Directive:
In the records, rewrite the part that opens with the line containing "Toggle the Vorbedingung inaktiv switch" and closes with the line containing "tap(239, 530)", changing "switch" to "button" and keeping everything else the same. Leave out the pictures.

Rows:

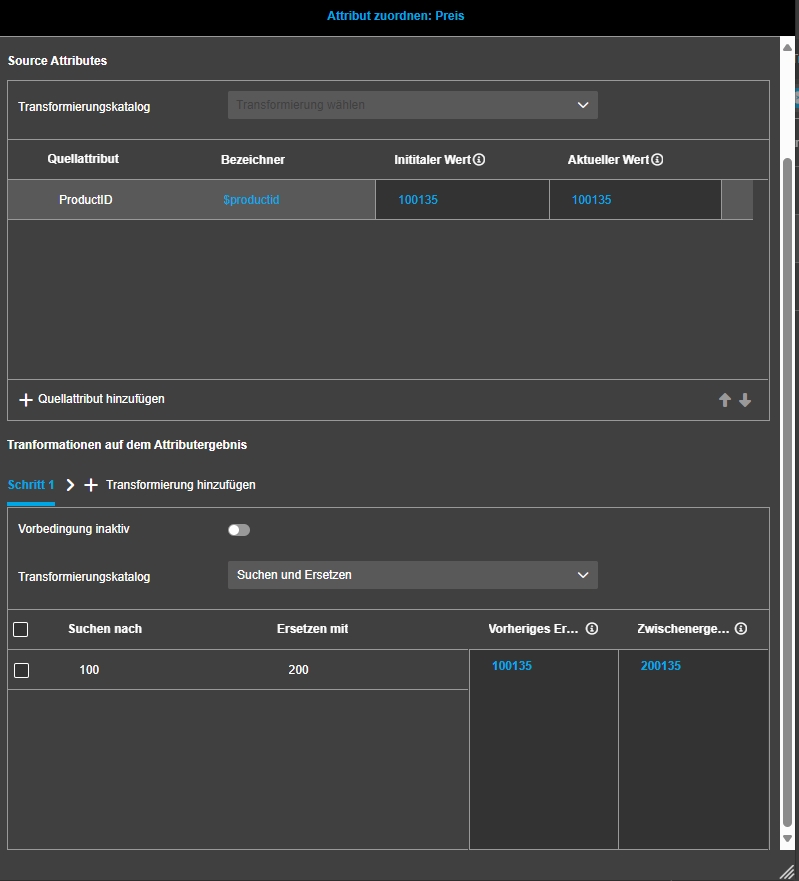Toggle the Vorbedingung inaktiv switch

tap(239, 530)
--
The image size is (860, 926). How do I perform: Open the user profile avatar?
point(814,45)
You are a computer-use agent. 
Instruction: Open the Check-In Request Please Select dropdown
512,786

Solution to the problem:
Toggle the Vorbedingung inaktiv button

tap(239, 530)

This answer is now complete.